親指シフトの話題が続いたので、今回からは少し違うトピックスを。

先日、お茶のお稽古でのことです。
床の間のお花が、しもつけとりょうぶでした。

しもつけは5月によく目にしますが、りょうぶは珍しいです(茶花はなかなかお花屋さんでも売っていないので、みなさんおうちで育てていることが多いですね)。
そもそも、「りょうぶ」という名前を聞くことすらないので、私はぽかーん、でした。

「珍しいお花ですね」
と社中の先輩に言うと、実は私たちがよく聞くことばに出てくるとか。

「ぼうずがじょうずにびょうぶに・・・」
という早口言葉(?)を耳にしたことはありませんか?
あれは、「坊主が上手に屏風にりょうぶの絵を描いた」、だそうです。
私の地方では、「坊主が上手に屏風に坊主の絵を描いた」と伝わっていたので、びっくりでした。

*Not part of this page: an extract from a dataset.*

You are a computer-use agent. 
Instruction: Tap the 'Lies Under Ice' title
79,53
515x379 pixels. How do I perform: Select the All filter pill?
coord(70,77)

実は、「『坊主』がこんな短い言葉の中に2回も出てくるの?変じゃない?」と子供心に疑問符でいっぱいだったので、その謎も解けてすっきり!

私がお稽古する千家流では、書物がほとんどありません。
理由は、「日々のお稽古で先生からの口伝が基本です」ということのようです。
ただ、口伝も善し悪しがあり、長い期間でことばが変わることもあります。
私の地方で伝わっていた「坊主」が2回も出てくるのが、まさにそれですね。私の記憶違いかと思っていましたが、同県出身の家族に訊いてみても、やはり「坊主2回」で覚えていたそうです。明文化しておけば「りょうぶの絵を描いた」として正しく伝わったのかも、というのは一理あると思います(もっと言うと、最初は「りょうぶ」ではない、ほかのものだったのかもしれません。もう現代では見られないなにか別のものが、いつの間にか「りょうぶ」にすり替わっていた可能性もありますね)。

でも、こうしたことば遊びを明文化したところで、人々の間に伝わって残るかというと・・・こちらもまた疑問です。
口伝だからこそ残った、とみる方がしっくりきますね。
だとしたら、口伝でも明文でも、言葉を伝えるのはなかなかにして難しいことなのかもしれません。

今回はたまたま私が先輩にお尋ねし、先輩も嫌がらずに教えてくださったので、長年の疑問が解けたのですが。
口伝と言葉の難しさを感じつつ、お稽古に出かけて人と会い、ひとつひとつを確認する、という大切さを学びました。誰かと簡単な雑談をするだけで、自分の長年の謎が解けるって、すてきなことだなあと。

りょうぶ、かわいいお花です。
しもつけとよく合っていました。